▶ **Task item**
What lines in the entries hold the string "hand"? List them.

Data entries
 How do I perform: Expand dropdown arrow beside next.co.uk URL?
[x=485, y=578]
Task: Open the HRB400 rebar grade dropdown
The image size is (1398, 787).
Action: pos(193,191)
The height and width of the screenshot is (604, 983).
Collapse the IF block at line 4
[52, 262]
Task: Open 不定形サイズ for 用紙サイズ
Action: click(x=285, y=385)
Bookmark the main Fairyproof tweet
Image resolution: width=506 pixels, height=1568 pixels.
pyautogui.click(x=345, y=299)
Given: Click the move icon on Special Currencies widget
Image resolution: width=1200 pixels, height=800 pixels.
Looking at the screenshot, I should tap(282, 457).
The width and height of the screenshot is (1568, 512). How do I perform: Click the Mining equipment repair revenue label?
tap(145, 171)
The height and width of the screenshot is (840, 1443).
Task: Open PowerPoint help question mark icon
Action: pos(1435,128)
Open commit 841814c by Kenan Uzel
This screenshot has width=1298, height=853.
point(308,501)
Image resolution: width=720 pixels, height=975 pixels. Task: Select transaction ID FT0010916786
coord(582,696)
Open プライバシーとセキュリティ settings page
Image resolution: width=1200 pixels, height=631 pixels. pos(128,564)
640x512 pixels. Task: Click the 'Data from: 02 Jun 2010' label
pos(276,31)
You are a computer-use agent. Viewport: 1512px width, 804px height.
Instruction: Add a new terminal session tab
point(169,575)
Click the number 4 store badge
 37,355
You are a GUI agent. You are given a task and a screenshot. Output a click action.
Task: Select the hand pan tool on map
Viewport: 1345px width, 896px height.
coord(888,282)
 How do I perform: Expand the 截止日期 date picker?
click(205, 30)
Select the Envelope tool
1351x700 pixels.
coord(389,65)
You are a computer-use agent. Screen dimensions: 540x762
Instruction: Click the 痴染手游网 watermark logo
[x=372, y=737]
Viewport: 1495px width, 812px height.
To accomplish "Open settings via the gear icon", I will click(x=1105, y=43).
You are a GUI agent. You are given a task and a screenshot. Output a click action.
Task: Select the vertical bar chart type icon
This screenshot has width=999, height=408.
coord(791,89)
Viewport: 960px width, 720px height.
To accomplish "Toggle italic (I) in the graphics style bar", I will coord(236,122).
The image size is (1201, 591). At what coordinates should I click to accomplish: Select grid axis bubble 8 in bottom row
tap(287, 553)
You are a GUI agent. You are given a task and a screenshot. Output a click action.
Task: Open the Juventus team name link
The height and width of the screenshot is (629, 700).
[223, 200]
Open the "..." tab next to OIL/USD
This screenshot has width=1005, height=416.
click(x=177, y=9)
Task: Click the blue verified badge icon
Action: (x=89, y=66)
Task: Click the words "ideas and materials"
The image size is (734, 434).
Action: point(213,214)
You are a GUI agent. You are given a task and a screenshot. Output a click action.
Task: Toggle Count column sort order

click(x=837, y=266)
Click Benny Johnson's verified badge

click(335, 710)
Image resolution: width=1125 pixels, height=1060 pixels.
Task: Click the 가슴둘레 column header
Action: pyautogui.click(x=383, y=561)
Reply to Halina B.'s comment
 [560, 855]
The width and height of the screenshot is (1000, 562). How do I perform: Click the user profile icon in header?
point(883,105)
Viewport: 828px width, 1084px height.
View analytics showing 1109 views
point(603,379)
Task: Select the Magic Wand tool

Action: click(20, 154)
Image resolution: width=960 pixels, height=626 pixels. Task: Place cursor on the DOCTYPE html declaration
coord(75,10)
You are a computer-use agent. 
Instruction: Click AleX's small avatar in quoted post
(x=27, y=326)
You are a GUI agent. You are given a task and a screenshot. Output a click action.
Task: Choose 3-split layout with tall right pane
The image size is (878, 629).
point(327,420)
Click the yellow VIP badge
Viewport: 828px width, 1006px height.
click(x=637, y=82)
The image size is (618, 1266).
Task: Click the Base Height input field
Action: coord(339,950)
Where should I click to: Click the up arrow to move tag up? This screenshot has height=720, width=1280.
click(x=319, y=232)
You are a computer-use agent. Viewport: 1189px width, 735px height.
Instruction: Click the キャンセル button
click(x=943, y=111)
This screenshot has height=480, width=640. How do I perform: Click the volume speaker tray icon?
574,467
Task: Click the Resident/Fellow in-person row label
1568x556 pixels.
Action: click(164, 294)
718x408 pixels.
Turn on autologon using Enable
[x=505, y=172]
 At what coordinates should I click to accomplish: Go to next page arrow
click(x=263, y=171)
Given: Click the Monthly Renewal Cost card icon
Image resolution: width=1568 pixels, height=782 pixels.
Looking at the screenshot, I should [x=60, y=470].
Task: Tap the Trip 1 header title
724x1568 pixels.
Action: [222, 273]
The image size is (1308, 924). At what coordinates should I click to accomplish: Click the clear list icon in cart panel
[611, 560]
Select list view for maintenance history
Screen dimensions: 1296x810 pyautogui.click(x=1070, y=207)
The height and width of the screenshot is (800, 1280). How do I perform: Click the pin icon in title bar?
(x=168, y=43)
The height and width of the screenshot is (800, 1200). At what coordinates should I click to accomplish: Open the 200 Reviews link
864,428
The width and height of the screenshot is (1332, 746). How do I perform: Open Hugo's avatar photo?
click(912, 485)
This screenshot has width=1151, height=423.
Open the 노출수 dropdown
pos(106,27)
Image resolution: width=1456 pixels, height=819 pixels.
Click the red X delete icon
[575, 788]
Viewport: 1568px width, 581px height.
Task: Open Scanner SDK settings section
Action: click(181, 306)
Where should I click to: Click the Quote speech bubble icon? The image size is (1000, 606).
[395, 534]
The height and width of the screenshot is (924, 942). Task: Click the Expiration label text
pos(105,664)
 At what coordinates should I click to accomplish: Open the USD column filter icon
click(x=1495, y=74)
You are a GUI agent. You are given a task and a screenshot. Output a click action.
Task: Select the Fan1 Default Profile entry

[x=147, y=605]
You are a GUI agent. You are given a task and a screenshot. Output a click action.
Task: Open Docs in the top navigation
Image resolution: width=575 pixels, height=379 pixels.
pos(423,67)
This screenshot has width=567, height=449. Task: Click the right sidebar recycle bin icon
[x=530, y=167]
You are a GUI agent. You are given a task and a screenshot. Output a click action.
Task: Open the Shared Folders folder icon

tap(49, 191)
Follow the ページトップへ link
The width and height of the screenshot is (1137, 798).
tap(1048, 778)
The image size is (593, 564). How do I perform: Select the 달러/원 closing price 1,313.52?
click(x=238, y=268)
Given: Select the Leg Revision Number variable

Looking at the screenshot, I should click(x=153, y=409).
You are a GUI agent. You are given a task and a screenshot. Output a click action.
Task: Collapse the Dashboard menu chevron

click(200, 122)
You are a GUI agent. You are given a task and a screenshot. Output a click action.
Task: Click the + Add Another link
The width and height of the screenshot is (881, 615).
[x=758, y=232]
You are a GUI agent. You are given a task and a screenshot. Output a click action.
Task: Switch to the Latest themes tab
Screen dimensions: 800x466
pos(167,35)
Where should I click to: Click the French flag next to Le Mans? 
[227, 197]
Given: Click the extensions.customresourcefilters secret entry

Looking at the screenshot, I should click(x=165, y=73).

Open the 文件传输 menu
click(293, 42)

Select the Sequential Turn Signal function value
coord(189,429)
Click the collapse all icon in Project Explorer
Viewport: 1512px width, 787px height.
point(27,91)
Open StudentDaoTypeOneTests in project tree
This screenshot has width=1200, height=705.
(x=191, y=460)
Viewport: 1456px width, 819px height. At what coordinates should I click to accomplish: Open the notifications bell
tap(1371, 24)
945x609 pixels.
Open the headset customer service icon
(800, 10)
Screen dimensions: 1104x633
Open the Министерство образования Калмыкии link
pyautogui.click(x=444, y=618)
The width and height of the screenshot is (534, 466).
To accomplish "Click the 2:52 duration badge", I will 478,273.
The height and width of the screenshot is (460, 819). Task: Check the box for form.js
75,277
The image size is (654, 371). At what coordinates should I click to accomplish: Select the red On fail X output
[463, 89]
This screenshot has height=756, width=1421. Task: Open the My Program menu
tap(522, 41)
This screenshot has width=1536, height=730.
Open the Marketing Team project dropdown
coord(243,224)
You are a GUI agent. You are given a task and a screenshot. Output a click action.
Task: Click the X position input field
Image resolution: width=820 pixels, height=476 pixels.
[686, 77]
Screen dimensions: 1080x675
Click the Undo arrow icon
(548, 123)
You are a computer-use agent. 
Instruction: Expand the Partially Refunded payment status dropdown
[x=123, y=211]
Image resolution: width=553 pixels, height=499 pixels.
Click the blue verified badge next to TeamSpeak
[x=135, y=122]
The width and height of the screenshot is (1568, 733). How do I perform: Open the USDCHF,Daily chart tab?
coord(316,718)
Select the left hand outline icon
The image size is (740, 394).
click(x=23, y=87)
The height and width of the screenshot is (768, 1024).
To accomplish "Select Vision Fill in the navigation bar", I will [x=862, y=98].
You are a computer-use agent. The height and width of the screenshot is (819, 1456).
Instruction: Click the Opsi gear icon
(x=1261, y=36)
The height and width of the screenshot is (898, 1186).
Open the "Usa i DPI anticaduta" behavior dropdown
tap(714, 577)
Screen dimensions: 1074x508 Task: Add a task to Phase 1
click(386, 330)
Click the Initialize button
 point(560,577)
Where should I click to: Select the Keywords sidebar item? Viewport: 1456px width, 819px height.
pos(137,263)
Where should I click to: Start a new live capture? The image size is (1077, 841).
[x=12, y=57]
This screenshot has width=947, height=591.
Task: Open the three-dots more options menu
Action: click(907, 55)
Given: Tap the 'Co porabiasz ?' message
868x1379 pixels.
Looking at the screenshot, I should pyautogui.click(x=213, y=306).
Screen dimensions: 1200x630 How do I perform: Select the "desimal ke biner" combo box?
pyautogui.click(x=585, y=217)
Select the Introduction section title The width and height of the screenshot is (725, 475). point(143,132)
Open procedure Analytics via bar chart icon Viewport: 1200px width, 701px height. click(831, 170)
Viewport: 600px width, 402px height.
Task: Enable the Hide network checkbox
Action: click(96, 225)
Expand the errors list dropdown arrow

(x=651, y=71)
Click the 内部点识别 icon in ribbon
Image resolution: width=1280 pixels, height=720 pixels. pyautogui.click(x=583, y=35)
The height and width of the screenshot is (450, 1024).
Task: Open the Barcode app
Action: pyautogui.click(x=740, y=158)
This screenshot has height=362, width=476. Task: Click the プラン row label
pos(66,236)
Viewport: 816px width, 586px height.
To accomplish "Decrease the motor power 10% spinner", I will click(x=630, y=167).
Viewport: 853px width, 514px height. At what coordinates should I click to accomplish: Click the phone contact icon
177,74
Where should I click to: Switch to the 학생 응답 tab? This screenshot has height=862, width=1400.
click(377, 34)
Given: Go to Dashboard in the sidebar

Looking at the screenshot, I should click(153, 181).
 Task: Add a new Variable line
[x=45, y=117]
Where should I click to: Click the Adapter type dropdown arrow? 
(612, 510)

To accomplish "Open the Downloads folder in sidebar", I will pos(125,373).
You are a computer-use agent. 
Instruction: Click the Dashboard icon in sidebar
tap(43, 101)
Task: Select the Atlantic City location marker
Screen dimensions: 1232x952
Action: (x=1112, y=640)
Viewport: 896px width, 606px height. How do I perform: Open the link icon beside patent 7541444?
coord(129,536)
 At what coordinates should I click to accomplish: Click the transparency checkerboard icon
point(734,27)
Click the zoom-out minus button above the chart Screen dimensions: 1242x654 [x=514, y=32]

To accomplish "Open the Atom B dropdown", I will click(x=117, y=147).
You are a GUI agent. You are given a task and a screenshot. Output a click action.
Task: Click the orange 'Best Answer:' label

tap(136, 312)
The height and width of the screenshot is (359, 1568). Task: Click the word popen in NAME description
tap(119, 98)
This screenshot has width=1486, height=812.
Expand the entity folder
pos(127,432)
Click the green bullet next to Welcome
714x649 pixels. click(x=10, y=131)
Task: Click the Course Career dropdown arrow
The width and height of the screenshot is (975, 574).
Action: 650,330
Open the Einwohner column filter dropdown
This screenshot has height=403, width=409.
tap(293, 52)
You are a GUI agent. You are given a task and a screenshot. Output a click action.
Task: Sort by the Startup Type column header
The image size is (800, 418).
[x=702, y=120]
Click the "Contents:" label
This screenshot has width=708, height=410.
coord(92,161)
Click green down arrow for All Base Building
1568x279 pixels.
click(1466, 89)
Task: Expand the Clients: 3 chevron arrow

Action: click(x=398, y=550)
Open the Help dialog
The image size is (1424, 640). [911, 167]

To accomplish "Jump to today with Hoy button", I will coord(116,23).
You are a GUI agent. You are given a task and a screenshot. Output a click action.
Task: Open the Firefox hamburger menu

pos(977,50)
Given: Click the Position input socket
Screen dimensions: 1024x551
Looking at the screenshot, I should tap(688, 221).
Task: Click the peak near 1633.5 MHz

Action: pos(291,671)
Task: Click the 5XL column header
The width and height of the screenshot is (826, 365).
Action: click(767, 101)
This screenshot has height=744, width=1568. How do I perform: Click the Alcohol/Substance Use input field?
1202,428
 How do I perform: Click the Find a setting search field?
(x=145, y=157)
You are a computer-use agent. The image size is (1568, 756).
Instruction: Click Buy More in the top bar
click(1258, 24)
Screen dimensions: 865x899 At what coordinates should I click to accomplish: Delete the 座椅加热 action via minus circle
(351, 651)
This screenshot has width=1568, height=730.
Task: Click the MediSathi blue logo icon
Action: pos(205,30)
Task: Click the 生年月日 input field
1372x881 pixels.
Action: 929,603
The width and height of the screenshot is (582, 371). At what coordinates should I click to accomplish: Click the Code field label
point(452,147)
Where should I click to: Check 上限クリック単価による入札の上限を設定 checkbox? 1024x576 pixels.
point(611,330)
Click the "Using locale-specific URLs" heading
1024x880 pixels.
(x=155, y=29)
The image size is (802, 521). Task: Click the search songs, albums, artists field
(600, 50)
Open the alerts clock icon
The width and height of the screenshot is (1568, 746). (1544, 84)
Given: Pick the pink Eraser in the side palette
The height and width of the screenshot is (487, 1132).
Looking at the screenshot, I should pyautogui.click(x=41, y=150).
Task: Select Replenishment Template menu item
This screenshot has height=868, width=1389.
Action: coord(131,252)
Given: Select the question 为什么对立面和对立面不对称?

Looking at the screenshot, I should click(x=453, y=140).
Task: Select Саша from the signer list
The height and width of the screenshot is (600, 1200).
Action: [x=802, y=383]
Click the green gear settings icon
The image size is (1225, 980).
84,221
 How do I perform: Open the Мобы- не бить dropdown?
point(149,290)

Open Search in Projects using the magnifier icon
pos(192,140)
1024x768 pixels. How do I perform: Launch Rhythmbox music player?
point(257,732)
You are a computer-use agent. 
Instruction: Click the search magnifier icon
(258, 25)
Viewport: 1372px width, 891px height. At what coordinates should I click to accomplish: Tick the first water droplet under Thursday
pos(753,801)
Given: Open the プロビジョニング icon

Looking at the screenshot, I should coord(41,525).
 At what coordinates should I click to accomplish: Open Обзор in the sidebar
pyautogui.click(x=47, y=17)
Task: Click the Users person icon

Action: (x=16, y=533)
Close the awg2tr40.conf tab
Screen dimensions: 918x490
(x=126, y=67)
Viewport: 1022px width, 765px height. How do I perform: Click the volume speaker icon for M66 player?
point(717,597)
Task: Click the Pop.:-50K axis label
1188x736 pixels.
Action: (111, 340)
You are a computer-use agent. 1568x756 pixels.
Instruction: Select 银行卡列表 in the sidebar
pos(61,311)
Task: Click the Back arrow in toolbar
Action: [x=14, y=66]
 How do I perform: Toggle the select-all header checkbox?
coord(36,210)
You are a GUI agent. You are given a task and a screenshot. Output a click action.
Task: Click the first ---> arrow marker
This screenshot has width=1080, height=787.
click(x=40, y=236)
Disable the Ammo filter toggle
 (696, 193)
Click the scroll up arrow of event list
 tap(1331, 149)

▶ **Your solution**
Task: Select the hand pan tool on map
Select the left hand outline icon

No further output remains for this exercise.